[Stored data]
>>
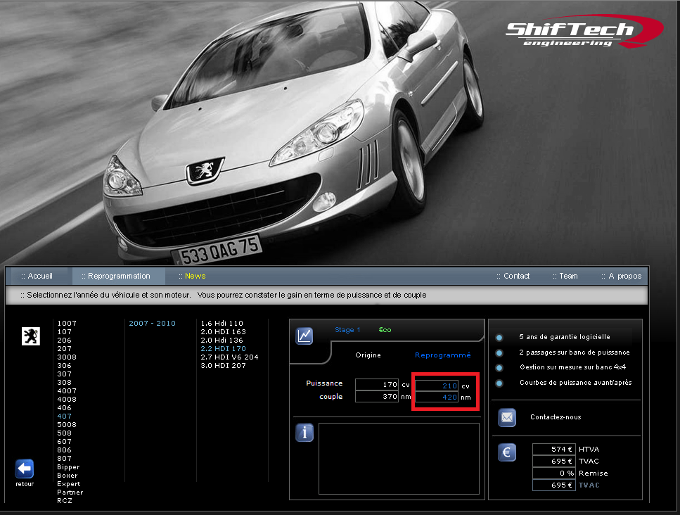Select the 5 ans de garantie bullet
680x515 pixels.
pyautogui.click(x=499, y=337)
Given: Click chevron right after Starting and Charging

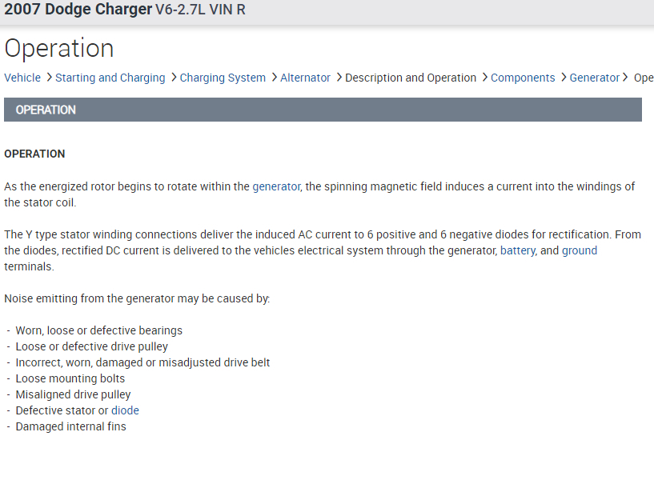Looking at the screenshot, I should click(x=173, y=78).
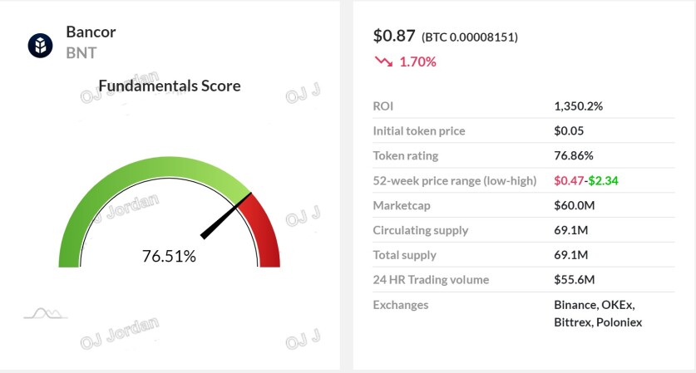
Task: Click the Bancor logo icon
Action: [41, 45]
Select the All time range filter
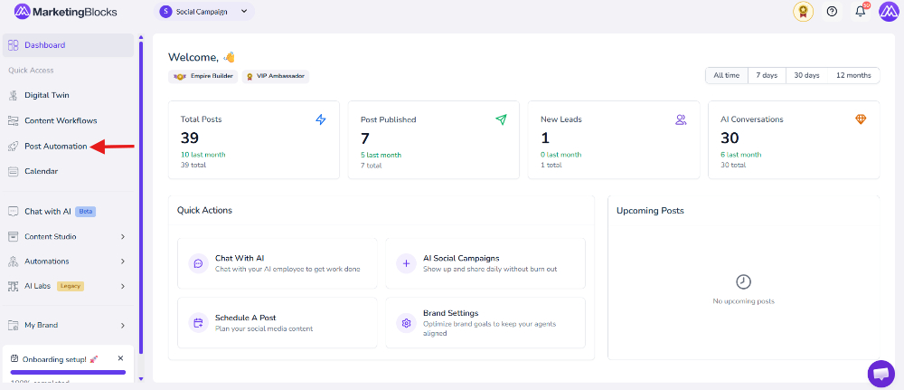 tap(727, 76)
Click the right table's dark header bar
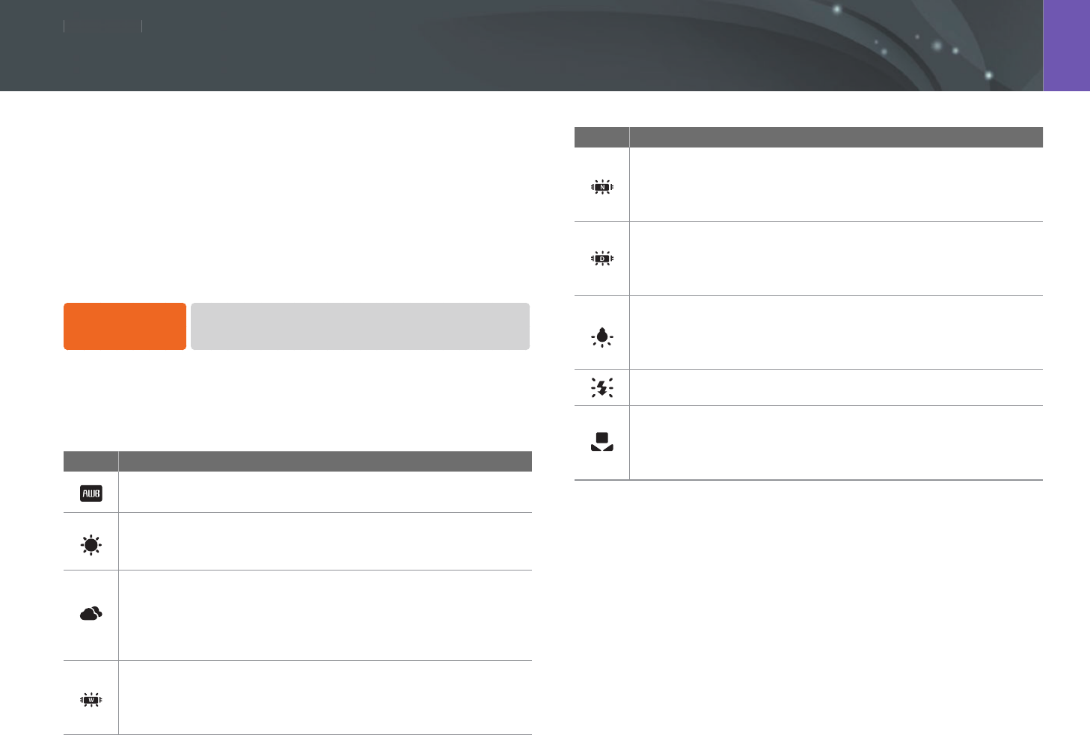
<<
PROMPT: All lines from the one containing "Select the All time range filter" through the end of the entries above must be given again exactly, with every picture omitted.

SOLUTION BELOW:
Select the All time range filter
 tap(727, 76)
Click the right table's dark header bar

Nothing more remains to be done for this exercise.